## PROBLEM TO WORK ON
Wherever a line of the data contains "Open", copy that line.

[WORKING DATA — start]

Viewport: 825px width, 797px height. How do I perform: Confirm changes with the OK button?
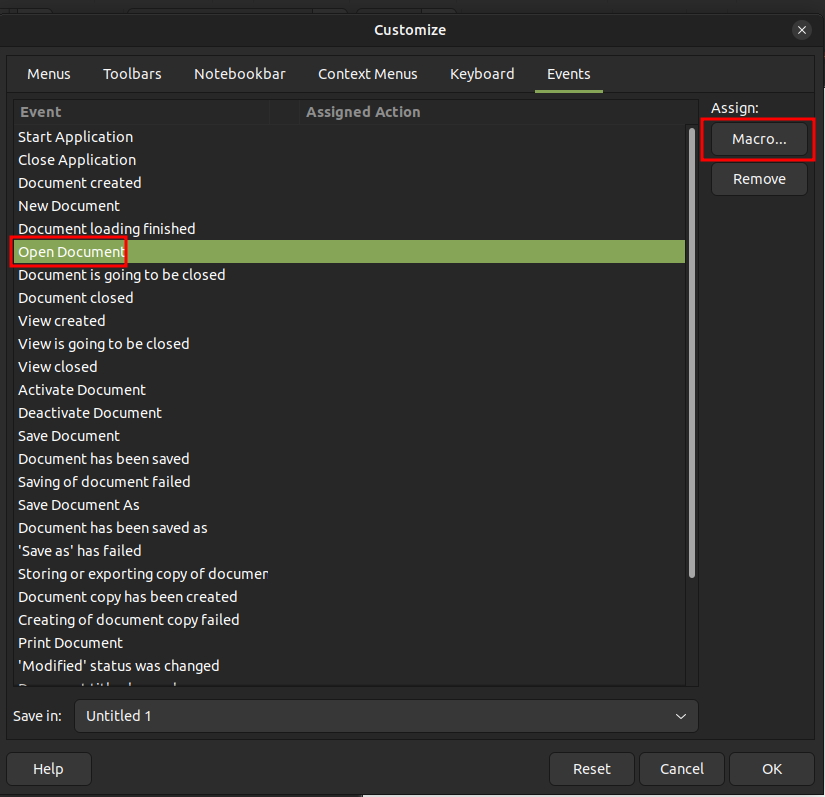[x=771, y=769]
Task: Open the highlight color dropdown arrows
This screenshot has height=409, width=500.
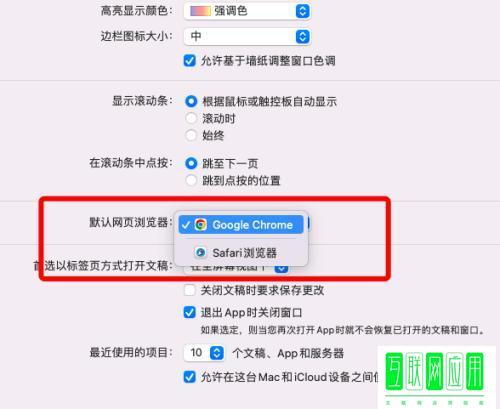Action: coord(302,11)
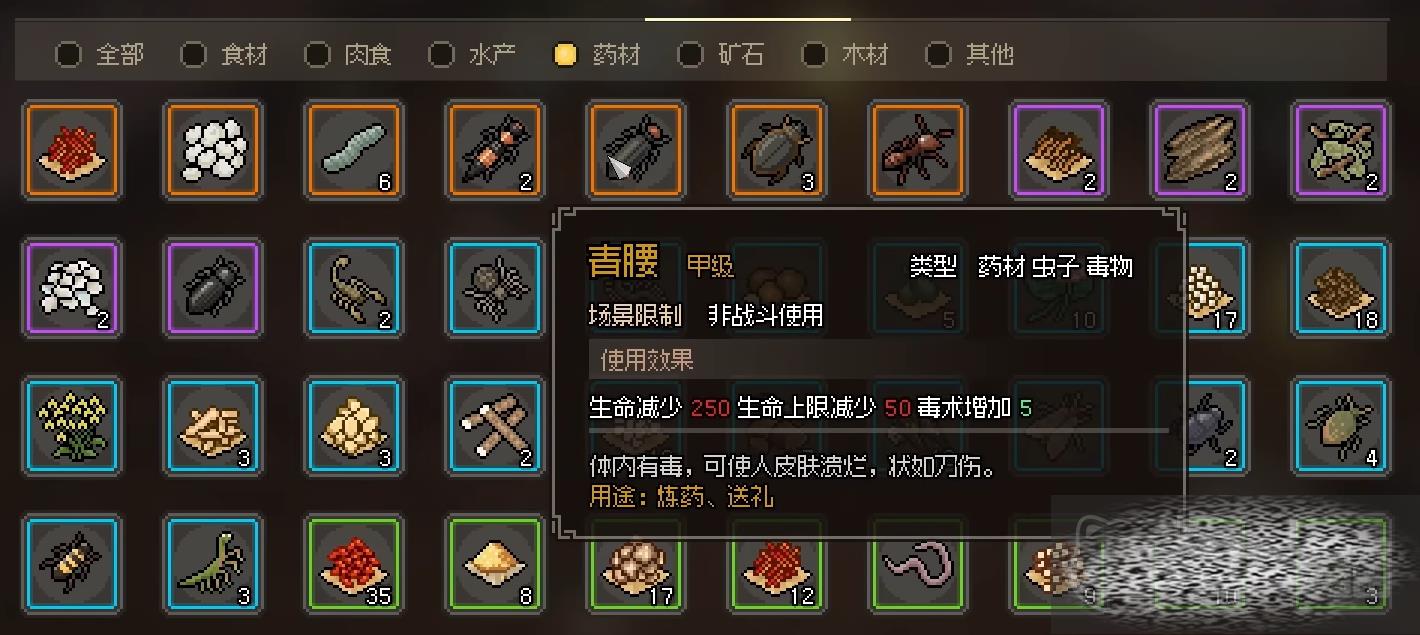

[WORKING DATA — finish]
[WORKING DATA — start]

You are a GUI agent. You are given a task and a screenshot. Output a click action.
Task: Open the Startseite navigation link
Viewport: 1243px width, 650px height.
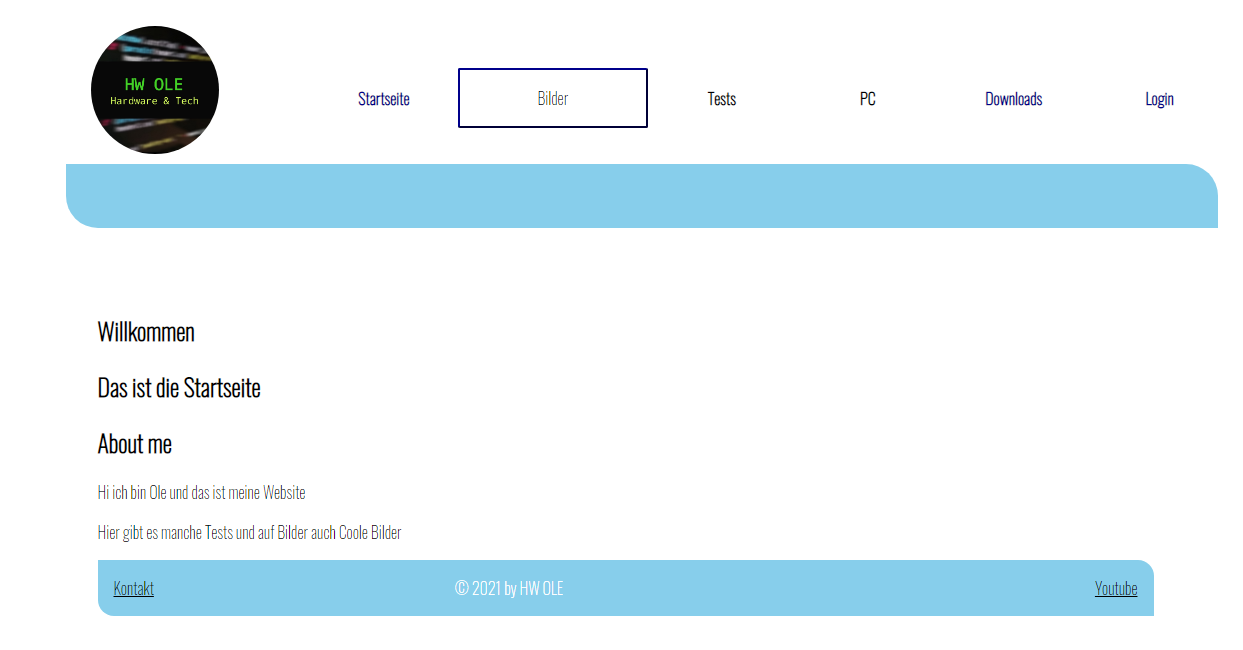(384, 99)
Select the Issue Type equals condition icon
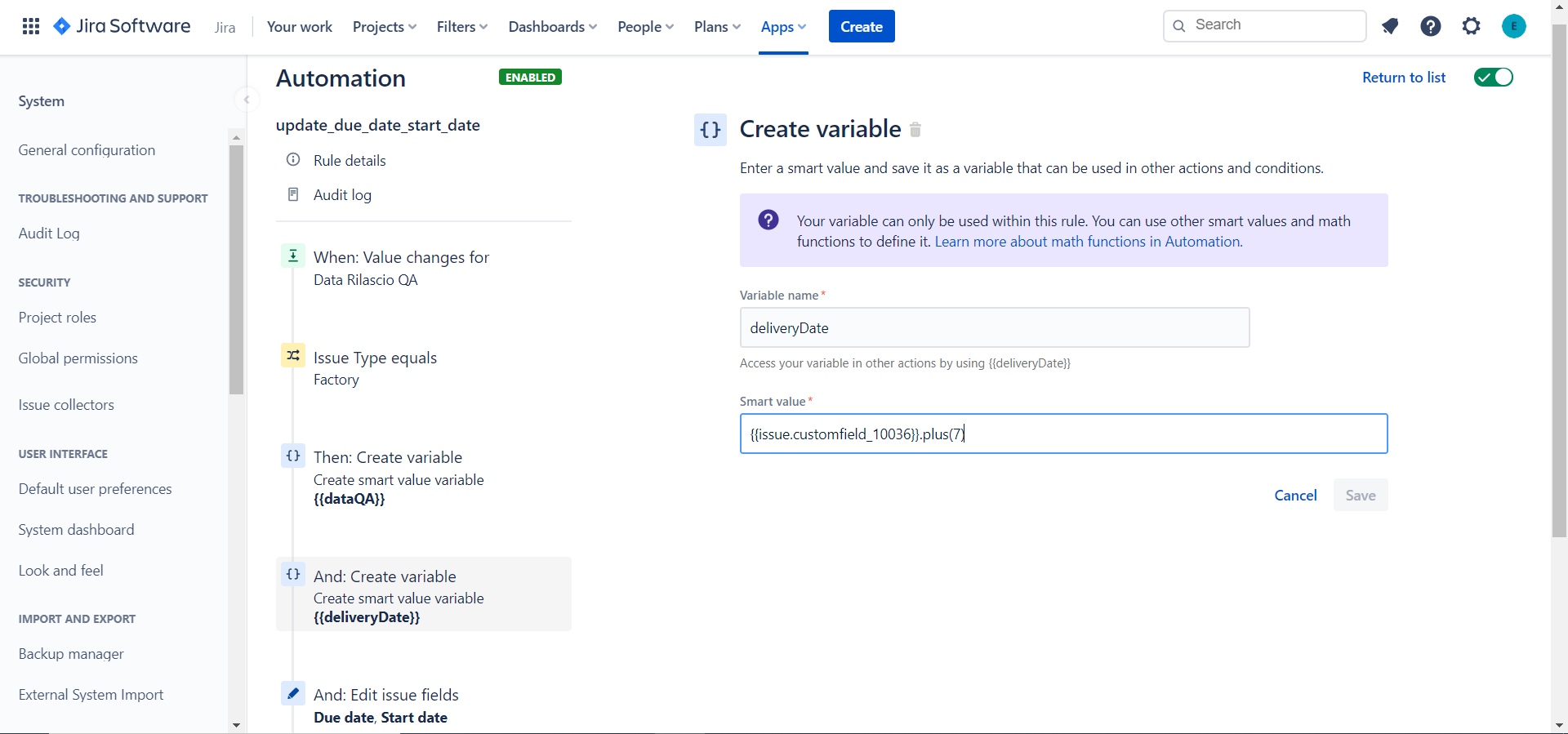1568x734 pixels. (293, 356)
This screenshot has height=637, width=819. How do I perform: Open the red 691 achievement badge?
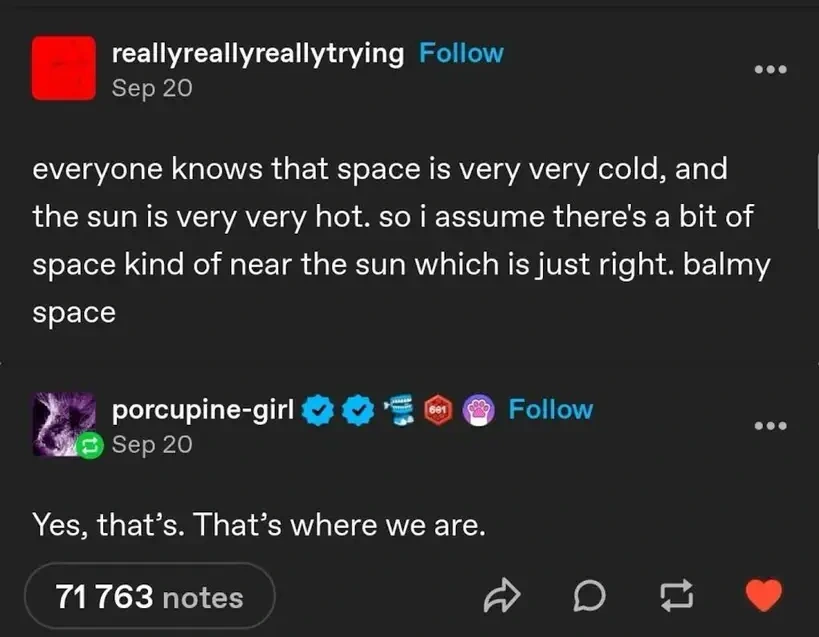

[WORKING DATA — finish]

## EXERCISE OUTPUT
Task: Open the highlight color dropdown arrows
Task: Open the Startseite navigation link
This screenshot has height=637, width=819. How do I perform: Open the red 691 achievement badge?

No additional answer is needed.